The State Department is also using AI to scour social media to benefit its public diplomacy workforce abroad, according to Mr. Blinken and Matthew Graviss, the department’s data and AI chief.
Mr. Blinken cited “the ability to take social media platforms and sites and immediately take all of that in, translate it as necessary into English and give our [public diplomacy] officers an incredible resource for understanding what’s actually happening in the information space in a given place, on a given issue, at a given time.”
“Super innovative, it’s called Northstar, and was launched a couple of months ago,” Mr. Graviss interjected onstage at the State Department. “And so [I] would encourage everybody to check that out.”
While the workforce experiments with new AI tools to thwart disinformation, the department’s leading anti-disinformation agency, the Global Engagement Center, is under congressional scrutiny. The center was conceived as a clearing house to identify and stop foreign adversaries from spreading false information designed to dupe people.
House Foreign Affairs Committee lawmakers, led by Chairman Michael McCaul, wrote to Mr. Blinken last year with concerns that the center strayed from its mission. The lawmakers cited concerns that the State Department unit had “subsidized censorship of free speech and disfavored opinions — particularly by established conservative media and individuals — through grants, partnerships and awards to entities.”

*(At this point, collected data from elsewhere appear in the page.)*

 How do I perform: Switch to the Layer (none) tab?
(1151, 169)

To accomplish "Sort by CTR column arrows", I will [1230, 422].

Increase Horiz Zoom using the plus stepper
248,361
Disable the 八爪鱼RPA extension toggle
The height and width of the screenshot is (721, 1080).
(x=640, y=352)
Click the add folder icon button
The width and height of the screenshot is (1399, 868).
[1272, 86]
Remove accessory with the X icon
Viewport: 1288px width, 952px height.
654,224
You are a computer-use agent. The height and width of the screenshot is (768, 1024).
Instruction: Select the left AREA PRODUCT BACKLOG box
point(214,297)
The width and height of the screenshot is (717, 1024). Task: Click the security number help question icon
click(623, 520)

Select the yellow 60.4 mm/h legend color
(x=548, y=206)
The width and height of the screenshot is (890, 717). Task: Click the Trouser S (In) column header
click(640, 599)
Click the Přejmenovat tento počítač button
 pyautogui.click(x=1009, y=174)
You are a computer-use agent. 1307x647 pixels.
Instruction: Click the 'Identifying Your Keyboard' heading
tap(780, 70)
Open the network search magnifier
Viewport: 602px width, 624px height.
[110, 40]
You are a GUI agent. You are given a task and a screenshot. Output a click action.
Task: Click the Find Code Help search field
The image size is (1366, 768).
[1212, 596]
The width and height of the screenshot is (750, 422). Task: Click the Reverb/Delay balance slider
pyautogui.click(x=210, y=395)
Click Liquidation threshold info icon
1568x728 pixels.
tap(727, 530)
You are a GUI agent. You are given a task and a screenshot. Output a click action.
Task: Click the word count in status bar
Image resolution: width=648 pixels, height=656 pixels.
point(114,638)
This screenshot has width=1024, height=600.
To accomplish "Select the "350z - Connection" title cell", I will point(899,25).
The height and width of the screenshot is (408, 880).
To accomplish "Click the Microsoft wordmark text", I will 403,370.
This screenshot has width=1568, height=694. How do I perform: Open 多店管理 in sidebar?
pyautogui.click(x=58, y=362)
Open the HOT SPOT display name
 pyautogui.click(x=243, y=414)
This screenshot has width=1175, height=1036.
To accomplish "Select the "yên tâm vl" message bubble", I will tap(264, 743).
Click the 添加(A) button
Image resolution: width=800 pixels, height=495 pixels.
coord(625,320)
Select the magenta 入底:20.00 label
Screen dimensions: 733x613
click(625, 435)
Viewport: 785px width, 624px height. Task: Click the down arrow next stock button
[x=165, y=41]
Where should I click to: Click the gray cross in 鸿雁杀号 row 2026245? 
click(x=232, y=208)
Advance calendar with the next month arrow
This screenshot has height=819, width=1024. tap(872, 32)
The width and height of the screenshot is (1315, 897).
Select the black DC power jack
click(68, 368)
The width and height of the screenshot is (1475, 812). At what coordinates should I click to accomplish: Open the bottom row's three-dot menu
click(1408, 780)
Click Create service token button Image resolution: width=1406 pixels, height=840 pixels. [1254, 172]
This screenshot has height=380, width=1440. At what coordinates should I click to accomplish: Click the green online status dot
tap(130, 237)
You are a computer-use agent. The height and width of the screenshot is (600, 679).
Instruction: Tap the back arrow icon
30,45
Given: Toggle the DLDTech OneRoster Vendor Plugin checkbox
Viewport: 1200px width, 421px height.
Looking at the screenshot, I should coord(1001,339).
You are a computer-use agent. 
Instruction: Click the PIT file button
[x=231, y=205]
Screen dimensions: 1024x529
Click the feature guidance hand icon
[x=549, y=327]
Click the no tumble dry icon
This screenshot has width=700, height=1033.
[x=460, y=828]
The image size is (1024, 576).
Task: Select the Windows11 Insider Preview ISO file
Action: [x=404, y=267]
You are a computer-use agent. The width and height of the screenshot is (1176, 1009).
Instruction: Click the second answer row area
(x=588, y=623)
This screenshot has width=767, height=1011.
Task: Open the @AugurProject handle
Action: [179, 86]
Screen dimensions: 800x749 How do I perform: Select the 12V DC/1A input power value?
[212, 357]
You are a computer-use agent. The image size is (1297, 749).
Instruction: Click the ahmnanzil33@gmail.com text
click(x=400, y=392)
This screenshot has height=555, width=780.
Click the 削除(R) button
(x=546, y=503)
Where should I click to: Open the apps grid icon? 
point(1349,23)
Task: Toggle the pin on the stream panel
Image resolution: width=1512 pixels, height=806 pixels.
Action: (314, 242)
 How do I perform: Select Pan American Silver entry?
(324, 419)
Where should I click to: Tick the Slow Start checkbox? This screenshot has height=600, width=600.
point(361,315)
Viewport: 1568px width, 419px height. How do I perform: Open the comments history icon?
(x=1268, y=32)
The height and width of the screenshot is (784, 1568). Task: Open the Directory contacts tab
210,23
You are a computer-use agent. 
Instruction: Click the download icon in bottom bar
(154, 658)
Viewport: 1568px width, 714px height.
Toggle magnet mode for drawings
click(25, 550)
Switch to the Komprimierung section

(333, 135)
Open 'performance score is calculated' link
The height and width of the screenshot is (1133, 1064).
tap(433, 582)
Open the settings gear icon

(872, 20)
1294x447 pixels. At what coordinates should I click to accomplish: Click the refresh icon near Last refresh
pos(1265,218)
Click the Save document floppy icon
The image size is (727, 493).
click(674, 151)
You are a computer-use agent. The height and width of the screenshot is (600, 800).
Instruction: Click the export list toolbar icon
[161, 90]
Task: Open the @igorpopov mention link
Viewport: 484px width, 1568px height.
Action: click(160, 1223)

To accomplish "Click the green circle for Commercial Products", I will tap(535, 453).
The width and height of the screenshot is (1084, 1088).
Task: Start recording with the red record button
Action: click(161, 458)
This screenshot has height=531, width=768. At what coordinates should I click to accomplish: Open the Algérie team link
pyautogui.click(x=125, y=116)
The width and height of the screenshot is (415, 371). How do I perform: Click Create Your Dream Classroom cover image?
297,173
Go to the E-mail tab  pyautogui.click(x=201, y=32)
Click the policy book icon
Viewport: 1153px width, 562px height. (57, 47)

Separately, the House Committee on Small Business said this year it is also investigating the center’s role in potential censorship and the “revenue interference of American small businesses by proxy.”
Mr. Blinken, however, defended the disinformation center at a House Foreign Affairs Committee hearing in May.
“Our Global Engagement Center is critical,” Mr. Blinken said at a committee hearing. “It’s a critical tool for countering the threat of information manipulation by China, by Russia, and others, and we urge you to extend its sunset clause before it goes into effect in the coming months.”
Lawmakers’ evaluation of the federal government’s work on countering false information, however, comes amid troubling news that the U.S. government may have engaged in proactive manipulation in Asia.
According to Reuters, the U.S. military launched a secret campaign to sow doubt about vaccines from China during the height of the COVID-19 pandemic. Reuters said in June it identified hundreds of accounts on the social media platform X that matched an anti-vaccine operation aiming at the Philippines.